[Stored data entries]
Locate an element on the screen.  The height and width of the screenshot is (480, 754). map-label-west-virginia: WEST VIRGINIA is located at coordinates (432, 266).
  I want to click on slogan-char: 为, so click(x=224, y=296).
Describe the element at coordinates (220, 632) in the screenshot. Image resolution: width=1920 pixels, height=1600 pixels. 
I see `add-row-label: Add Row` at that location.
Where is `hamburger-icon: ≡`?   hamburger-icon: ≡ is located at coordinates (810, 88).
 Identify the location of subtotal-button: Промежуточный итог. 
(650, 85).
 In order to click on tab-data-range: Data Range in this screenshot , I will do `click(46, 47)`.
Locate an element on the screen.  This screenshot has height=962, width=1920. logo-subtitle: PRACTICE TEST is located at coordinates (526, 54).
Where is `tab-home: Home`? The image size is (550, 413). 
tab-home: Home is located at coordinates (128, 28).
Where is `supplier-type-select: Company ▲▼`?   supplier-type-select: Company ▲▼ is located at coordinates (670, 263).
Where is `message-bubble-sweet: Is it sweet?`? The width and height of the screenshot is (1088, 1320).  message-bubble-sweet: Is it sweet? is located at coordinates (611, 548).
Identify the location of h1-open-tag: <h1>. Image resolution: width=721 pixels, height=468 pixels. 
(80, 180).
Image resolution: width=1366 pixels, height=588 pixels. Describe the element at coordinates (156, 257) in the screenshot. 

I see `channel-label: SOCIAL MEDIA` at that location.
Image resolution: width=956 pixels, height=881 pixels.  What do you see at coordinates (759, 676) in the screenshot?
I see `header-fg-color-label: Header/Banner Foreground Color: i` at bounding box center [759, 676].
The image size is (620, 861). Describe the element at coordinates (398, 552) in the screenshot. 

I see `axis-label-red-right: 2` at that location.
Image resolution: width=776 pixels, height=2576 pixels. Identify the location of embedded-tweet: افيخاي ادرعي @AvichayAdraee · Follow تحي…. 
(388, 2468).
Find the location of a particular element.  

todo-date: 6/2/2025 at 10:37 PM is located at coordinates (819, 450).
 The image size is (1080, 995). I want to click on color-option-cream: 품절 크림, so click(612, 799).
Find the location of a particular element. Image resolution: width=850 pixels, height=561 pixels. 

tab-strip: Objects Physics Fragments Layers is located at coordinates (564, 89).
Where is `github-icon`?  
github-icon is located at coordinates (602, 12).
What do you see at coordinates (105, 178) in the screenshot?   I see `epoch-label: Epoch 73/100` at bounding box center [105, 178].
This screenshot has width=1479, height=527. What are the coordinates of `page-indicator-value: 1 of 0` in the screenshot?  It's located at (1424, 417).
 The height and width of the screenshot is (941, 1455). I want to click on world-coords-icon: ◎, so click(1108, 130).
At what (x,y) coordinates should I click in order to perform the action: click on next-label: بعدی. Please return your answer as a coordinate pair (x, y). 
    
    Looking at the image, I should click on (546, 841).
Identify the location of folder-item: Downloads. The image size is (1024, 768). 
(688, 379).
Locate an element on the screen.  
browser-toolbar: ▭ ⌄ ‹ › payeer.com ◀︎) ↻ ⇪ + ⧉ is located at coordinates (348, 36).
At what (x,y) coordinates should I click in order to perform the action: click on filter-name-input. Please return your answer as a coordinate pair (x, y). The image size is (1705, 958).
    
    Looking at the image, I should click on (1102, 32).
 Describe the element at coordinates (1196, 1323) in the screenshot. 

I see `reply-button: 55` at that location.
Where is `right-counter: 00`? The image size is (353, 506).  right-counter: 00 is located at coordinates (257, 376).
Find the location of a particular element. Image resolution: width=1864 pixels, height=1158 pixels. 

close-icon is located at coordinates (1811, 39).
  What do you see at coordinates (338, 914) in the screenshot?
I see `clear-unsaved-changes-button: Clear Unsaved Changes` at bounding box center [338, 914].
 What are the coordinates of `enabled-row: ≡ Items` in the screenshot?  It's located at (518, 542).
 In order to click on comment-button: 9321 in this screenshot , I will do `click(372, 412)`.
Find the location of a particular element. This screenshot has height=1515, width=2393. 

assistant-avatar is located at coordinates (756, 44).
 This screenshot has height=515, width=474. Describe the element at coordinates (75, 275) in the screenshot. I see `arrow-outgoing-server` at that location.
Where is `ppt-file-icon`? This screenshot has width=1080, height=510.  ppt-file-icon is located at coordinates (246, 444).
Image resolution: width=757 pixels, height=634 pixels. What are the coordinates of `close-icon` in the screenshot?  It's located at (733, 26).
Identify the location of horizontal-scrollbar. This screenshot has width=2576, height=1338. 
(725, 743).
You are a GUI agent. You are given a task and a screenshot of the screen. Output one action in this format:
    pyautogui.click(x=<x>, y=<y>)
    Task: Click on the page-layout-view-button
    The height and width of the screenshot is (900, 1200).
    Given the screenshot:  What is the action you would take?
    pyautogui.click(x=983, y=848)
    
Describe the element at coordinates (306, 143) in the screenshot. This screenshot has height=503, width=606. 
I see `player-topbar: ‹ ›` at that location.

◆ INSTRUCTION:
Return every line of the records above that contains the string "order", matching case exactly.

◆ SOLUTION FOR THIS PROBLEM:
 In order to click on tab-data-range: Data Range in this screenshot , I will do `click(46, 47)`.
At what (x,y) coordinates should I click in order to perform the action: click on next-label: بعدی. Please return your answer as a coordinate pair (x, y). 
At what (x,y) coordinates should I click in order to perform the action: click on filter-name-input. Please return your answer as a coordinate pair (x, y). The image size is (1705, 958).
 In order to click on comment-button: 9321 in this screenshot , I will do `click(372, 412)`.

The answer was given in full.